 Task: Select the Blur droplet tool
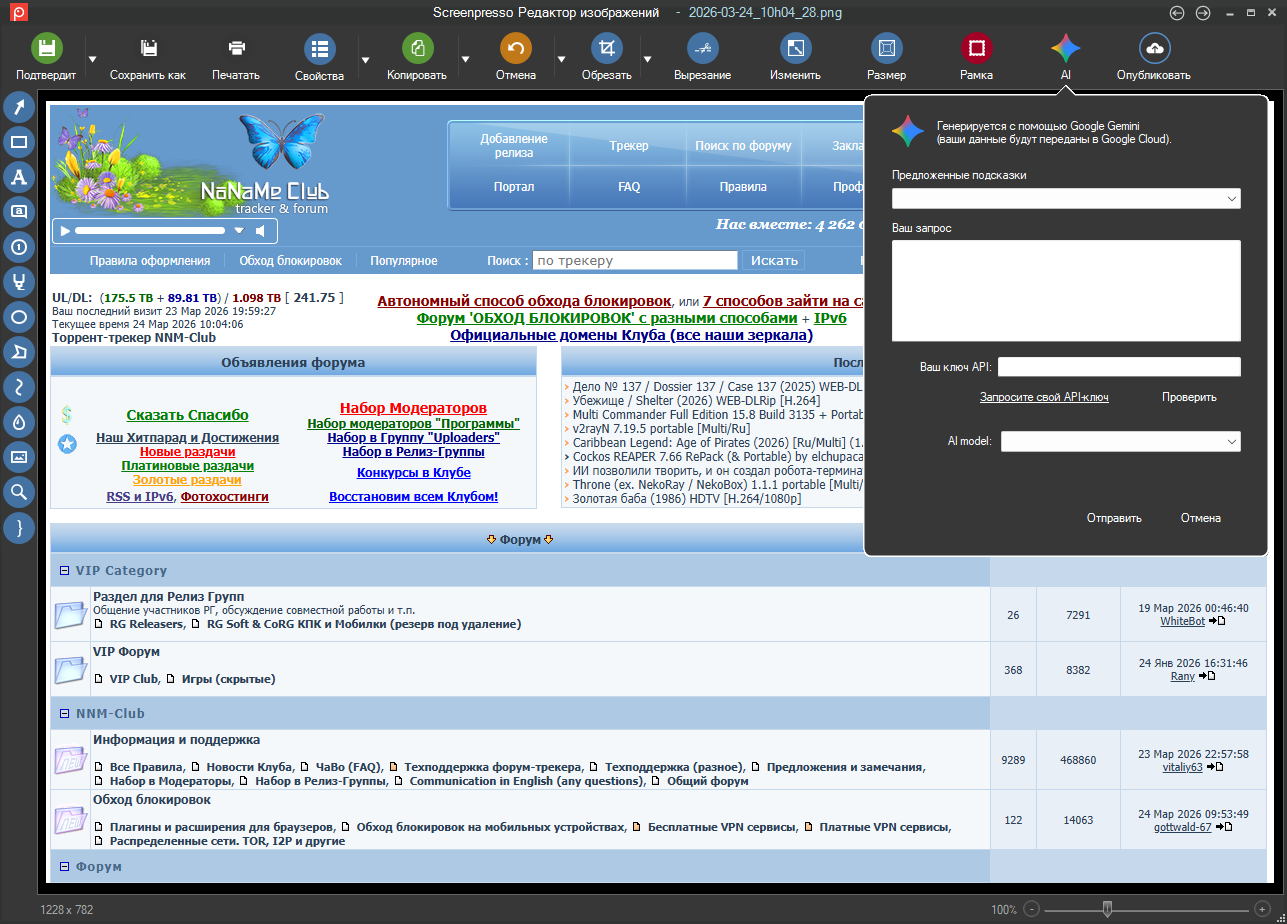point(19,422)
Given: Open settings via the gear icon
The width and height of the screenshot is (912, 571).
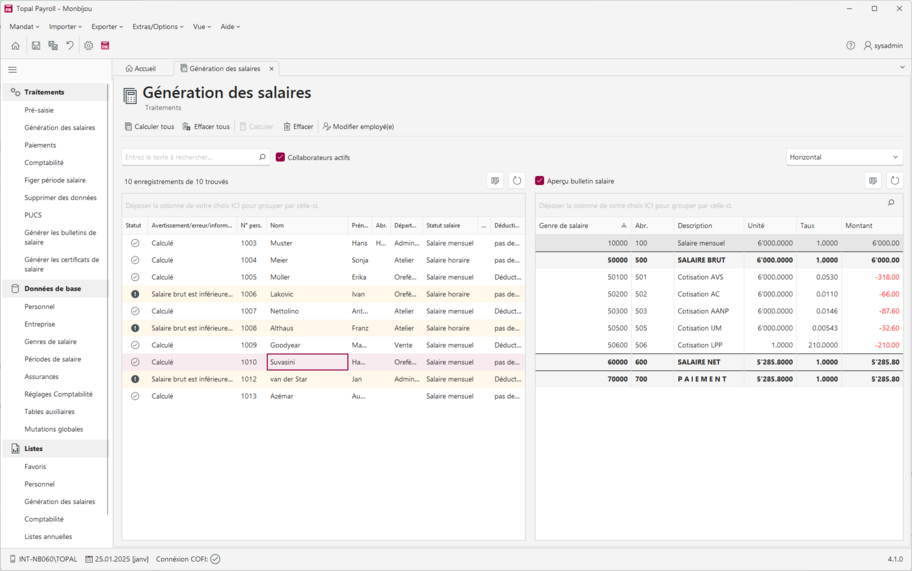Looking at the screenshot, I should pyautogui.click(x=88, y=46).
————
STATED EXERCISE »
Rewrite the rows above with "gear icon" changed to "cog icon" and everything else left the same. Don't include the pictures.

RIGHT ANSWER »
 Task: Select the Blur droplet tool
point(19,422)
Given: Open settings via the cog icon
The width and height of the screenshot is (912, 571).
Looking at the screenshot, I should pyautogui.click(x=88, y=46).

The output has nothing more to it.